Oil prices soared to stratospheric levels following fears of a potential supply crunch after Russia’s invasion of Ukraine. Now, prices are coming back down to earth as big players like hedge funds are starting to trim their bets.

Hedge funds “slashed net-bullish Brent oil bets to their lowest levels on record,” noted Naeem Aslam, chief market analyst at AvaTrade. “The retreat demonstrates that significant swings in the oil market were part of a broad-based liquidation of positions, with speculators closing out long contracts in WTI, diesel, and gasoline futures.”

In the meantime, the Direxion Daily S&P Oil & Gas Exploration & Production Br 2X ETF (DRIP) has risen about 8% in the past five days. Inverse ETFs give bearish traders the ability to profit from a fall in oil prices in the convenience and liquidity of an ETF.

DRIP seeks daily investment results that equal 200% of the inverse of the daily performance of the S&P Oil & Gas Exploration & Production Select Industry Index, which is designed to measure the performance of a sub-industry or group of sub-industries determined based on the Global Industry Classification Standards (GICS).

DRIP Chart

Market Factors Affecting Oil Prices

The global landscape continues to change amid Russia’s invasion of Ukraine. Nations are looking to wean themselves off dependency on Russia for oil by looking to alternative sources of energy or working with other countries to shore up supply.

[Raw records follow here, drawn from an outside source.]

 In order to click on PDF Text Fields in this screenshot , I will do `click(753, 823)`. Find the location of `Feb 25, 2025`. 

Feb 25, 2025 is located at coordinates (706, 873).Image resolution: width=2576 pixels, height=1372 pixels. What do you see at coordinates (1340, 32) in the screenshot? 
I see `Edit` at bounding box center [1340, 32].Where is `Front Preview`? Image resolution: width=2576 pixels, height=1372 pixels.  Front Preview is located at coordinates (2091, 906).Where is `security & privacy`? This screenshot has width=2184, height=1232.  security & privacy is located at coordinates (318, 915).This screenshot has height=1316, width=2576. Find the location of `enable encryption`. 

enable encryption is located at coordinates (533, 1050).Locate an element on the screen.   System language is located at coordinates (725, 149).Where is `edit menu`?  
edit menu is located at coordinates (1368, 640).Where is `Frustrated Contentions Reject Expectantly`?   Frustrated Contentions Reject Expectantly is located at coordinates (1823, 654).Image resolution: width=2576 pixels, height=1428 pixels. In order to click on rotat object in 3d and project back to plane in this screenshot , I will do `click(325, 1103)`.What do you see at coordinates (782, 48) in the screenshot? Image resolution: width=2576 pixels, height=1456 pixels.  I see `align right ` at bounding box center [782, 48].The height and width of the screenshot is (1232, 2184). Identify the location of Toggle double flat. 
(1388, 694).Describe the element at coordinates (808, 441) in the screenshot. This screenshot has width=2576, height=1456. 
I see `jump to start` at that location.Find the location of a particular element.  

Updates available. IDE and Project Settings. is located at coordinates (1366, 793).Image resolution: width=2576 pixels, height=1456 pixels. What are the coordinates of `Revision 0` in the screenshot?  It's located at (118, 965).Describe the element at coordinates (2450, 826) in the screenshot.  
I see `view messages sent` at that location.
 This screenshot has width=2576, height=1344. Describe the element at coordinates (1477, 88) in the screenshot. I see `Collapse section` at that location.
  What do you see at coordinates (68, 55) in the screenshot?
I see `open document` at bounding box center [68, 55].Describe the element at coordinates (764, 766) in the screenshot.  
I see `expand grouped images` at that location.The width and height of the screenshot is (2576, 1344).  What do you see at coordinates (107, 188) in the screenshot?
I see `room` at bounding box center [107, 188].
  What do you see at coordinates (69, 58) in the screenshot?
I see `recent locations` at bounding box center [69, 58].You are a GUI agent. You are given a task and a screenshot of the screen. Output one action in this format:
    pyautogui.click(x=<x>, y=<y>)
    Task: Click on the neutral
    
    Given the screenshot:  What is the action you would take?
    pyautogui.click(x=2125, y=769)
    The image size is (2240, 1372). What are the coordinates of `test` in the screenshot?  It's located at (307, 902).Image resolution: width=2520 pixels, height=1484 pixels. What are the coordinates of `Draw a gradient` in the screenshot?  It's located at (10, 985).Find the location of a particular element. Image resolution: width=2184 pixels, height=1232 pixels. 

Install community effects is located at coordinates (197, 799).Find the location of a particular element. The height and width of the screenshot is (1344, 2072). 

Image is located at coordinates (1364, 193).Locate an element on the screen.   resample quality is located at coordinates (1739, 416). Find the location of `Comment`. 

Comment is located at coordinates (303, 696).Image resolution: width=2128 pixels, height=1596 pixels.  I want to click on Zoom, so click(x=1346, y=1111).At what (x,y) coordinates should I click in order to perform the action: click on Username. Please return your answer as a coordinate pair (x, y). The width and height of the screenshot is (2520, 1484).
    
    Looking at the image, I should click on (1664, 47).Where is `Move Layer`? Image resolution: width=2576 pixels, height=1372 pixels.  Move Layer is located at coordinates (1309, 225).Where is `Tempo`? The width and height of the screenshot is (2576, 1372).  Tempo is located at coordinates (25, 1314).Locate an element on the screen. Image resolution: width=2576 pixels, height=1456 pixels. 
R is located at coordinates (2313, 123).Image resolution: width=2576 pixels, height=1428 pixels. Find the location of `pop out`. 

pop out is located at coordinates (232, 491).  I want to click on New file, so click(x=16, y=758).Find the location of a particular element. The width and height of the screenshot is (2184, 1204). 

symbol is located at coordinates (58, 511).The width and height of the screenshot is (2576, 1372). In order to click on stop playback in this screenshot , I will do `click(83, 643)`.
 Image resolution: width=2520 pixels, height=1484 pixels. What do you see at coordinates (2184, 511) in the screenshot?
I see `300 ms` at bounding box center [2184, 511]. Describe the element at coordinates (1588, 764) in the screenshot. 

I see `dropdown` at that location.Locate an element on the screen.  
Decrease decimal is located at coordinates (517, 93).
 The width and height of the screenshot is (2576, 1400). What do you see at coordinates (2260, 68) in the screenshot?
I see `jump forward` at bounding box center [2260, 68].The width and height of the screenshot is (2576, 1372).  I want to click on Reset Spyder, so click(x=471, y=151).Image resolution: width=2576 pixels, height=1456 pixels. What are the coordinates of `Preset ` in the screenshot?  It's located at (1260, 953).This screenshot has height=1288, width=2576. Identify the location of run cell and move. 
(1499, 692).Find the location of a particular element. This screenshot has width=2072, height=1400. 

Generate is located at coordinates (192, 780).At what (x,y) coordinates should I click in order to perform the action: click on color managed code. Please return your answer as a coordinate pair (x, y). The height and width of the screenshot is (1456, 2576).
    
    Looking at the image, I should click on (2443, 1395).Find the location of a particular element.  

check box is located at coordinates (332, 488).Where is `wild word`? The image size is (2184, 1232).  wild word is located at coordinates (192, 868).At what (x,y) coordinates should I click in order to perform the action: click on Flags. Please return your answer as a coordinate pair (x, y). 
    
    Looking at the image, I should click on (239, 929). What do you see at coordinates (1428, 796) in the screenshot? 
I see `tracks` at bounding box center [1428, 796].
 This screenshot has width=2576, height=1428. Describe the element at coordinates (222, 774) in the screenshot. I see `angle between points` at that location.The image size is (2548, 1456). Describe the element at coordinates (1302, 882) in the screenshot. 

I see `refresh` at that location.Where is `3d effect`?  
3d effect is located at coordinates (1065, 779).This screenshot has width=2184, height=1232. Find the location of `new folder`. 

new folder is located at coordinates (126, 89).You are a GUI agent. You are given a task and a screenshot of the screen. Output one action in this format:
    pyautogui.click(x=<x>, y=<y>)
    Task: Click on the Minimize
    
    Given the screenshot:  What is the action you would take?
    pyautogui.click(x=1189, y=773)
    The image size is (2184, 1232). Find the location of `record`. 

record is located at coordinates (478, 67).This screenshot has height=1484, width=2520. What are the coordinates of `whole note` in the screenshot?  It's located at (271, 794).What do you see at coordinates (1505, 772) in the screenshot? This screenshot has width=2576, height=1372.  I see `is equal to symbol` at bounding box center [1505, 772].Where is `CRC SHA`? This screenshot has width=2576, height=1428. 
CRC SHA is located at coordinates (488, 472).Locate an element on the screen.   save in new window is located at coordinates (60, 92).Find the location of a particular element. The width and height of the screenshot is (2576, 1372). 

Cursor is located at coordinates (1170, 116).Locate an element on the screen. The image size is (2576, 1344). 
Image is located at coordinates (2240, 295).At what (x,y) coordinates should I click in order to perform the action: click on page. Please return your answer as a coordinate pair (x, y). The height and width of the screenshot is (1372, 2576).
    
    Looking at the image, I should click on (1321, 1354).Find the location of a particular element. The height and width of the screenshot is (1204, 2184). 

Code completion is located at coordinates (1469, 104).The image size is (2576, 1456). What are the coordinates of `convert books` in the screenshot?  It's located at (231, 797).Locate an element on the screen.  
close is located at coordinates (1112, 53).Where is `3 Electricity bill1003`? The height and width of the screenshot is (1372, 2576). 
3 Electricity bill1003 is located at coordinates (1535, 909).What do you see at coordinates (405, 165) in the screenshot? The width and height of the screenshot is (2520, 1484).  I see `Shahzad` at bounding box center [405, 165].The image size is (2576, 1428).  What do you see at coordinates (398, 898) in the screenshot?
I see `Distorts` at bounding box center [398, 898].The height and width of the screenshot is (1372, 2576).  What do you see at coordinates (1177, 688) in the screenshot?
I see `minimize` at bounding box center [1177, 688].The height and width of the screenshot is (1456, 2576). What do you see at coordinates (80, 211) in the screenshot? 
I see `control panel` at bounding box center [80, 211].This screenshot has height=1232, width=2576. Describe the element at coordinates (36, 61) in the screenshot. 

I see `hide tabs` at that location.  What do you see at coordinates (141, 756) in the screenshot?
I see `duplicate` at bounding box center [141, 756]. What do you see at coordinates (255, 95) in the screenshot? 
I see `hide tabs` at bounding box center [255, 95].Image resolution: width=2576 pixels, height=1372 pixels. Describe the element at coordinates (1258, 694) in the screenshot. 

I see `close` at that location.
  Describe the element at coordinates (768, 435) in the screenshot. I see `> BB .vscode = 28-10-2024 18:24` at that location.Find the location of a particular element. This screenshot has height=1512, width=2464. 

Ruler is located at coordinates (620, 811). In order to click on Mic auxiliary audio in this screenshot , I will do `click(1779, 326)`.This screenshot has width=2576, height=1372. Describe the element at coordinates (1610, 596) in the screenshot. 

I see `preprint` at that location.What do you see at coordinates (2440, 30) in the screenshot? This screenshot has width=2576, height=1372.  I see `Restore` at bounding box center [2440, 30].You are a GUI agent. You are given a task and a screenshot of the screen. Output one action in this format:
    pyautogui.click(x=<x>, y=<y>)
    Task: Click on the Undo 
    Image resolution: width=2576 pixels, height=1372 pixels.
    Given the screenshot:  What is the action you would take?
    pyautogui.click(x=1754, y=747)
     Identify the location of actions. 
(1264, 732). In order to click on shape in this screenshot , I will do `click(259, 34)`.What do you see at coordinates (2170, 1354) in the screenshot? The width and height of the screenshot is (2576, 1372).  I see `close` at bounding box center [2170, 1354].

Meanwhile, the world will remain fixated on the news coming out of Ukraine. If the two nations can successfully move to negotiation, this could help ease the current oil supply shock.

Additionally, COVID cases are surging in China. This is causing supply chain disruptions that could also add to inflation worries.

“The downside correction in oil prices is sure a relief when it comes to the inflation expectations, but the new lockdown measures [in China] will continue worsening the supply chain crisis and add on the inflation worries,” said Ipek Ozkardeskaya, senior analyst at Swissquote Bank, in a note to clients.